BACKGROUND: Neurological deficit is a common complication of deep hypothermic circulatory arrest (DHCA). Among the diverse factors contributing to neural injury, oxidative stress plays a prominent role. Emerging nanocluster technology has demonstrated considerable antioxidant and anti-inflammation activity. In this study, we developed a novel type of nanocluster for the treatment of neural injury induced by DHCA. METHODS: Single atom-substituted gold nanoclusters (AuNCs) were synthesized. PC-12 cells subjected to oxygen-glucose deprivation/reoxygenation (OGD/R) and a rat DHCA model were employed. Cell viability was evaluated via Cell Counting Kit-8 (CCK-8). Histopathological changes in the hippocampus were evaluated by hematoxylin-eosin staining.
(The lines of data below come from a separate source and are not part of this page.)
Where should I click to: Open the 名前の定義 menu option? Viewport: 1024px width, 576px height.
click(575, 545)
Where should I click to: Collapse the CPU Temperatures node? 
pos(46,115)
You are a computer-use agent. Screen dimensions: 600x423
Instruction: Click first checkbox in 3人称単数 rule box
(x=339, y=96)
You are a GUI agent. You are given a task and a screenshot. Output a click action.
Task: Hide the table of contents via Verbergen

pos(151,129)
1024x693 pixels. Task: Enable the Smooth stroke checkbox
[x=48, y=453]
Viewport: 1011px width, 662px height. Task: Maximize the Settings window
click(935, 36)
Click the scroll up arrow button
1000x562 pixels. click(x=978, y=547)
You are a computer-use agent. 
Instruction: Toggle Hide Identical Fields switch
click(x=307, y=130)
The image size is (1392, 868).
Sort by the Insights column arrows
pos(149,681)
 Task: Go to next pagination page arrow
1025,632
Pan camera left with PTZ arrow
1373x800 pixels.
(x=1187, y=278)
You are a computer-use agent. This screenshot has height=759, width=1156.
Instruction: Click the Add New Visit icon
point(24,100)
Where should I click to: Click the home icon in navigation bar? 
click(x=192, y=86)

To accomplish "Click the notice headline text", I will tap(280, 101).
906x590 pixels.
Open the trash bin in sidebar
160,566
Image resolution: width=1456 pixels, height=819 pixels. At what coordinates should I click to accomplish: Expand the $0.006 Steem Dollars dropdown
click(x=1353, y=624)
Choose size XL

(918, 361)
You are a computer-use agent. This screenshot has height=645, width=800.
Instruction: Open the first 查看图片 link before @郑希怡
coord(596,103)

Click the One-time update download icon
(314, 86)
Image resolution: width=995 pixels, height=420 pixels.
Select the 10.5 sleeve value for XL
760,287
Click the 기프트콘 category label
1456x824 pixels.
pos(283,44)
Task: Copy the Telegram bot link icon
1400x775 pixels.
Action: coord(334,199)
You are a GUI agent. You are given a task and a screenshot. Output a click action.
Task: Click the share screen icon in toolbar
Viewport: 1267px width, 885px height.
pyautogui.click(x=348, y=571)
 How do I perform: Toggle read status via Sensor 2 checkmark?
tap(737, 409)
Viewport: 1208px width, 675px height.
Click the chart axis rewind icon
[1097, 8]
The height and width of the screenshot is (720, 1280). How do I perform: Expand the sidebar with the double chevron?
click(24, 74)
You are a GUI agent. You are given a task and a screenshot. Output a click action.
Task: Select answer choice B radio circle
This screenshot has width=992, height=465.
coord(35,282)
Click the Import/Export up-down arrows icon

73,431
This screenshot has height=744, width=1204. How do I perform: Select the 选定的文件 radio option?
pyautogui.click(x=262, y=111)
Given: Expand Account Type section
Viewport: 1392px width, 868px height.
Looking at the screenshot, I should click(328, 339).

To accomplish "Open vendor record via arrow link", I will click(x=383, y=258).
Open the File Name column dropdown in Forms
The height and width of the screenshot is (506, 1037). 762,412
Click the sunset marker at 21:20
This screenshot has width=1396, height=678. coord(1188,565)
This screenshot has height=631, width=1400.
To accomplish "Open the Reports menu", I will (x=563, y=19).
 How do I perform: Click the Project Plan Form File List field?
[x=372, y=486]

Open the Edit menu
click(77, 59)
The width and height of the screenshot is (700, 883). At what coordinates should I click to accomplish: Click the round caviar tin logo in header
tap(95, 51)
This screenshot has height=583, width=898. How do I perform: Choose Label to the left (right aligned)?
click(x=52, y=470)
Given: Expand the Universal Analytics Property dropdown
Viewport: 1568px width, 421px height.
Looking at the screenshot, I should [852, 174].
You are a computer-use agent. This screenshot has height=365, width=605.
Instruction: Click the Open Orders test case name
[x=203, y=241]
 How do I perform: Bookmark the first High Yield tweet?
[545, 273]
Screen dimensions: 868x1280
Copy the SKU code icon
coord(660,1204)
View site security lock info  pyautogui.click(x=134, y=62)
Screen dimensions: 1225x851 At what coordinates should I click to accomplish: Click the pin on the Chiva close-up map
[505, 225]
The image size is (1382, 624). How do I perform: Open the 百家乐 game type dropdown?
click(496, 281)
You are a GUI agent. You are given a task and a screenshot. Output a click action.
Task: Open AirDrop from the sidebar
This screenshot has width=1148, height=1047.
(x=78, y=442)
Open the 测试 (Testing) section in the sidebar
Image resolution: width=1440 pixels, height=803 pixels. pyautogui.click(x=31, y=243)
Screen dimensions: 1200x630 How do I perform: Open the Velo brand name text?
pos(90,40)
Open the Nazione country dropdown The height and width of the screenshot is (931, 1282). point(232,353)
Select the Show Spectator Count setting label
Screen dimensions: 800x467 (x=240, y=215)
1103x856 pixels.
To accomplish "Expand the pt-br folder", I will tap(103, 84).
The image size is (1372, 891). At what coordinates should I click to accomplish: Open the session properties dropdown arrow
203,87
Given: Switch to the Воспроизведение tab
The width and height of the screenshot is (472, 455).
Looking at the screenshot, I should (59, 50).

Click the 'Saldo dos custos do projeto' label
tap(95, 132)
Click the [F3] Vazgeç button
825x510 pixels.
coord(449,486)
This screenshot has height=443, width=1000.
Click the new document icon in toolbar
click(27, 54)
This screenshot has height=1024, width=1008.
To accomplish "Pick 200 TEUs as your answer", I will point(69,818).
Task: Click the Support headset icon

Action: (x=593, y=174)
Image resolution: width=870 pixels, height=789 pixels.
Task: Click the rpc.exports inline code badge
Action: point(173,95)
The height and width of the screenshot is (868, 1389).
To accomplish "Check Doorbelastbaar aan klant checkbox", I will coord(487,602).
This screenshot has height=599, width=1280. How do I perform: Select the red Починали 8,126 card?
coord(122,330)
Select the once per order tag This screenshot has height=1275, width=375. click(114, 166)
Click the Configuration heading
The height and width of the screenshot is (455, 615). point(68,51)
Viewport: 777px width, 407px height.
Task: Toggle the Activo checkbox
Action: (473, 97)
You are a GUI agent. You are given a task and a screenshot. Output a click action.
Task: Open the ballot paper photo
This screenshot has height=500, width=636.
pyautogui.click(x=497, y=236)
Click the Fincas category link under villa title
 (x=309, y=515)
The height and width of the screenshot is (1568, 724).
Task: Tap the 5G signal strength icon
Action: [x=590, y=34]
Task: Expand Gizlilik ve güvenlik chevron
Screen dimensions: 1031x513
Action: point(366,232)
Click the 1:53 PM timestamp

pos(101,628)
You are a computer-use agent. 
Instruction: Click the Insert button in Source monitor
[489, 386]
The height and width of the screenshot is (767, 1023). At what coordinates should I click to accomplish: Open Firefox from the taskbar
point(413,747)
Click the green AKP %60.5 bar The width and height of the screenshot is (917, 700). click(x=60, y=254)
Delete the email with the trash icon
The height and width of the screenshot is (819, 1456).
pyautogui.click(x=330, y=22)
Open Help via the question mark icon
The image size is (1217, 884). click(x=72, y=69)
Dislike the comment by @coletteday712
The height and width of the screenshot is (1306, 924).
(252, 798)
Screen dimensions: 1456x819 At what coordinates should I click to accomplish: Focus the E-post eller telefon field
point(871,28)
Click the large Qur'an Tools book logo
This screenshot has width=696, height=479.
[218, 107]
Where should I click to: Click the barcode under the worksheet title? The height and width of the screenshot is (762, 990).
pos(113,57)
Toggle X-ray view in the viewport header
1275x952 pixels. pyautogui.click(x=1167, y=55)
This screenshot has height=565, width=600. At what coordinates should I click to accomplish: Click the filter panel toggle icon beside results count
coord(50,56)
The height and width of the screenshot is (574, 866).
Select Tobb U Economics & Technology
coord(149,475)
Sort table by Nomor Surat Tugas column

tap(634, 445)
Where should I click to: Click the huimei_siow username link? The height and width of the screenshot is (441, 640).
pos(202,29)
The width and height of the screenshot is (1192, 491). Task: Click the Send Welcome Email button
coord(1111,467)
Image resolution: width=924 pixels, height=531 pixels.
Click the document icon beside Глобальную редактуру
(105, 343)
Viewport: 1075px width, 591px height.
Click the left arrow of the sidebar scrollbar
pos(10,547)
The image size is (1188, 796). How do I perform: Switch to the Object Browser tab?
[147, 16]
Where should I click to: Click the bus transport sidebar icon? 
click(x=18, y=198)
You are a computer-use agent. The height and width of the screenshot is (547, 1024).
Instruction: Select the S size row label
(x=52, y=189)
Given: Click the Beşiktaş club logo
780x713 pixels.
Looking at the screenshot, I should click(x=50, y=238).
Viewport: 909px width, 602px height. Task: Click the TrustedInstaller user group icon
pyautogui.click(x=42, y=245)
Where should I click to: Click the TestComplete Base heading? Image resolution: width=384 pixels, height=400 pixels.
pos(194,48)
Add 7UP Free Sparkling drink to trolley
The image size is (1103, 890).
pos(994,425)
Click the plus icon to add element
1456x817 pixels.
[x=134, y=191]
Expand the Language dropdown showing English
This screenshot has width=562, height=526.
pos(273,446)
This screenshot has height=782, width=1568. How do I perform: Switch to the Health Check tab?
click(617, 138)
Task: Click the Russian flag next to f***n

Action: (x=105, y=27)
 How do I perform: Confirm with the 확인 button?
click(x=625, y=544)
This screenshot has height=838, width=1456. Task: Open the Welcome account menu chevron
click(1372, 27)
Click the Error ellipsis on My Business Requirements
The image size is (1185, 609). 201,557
S100 calcium-binding protein β (S100β), neuron-specific enolase (NSE), malondialdehyde (MDA), and interleukin-1β (IL-1β) levels were determined by enzyme-linked immunosorbent assay (ELISA). Expression of S100β, caspase-3, and cleaved caspase-3 was assessed via Western blotting. RESULTS: AuNCs exhibited strong antioxidant capacities, mimicking superoxide dismutase (SOD) and catalase (CAT) activities. In vitro studies demonstrated improved neuronal survival following OGD/R. In vivo, DHCA-induced hippocampal damage was significantly alleviated by AuNCs treatment, as evidenced by reduced histological neuronal degeneration, decreased levels of inflammatory cytokines (TNF-α and IL-1β), and downregulation of apoptotic markers (caspase-3 and cleaved caspase-3). CONCLUSIONS: The newly developed AuNCs alleviated the neural injury induced by DHCA through anti-inflammation, antioxidant, and anti-apoptosis activity. These findings offer a novel avenue for achieving perioperative brain protection in clinical DHCA and provide a new direction for developing catalysts in medical applications.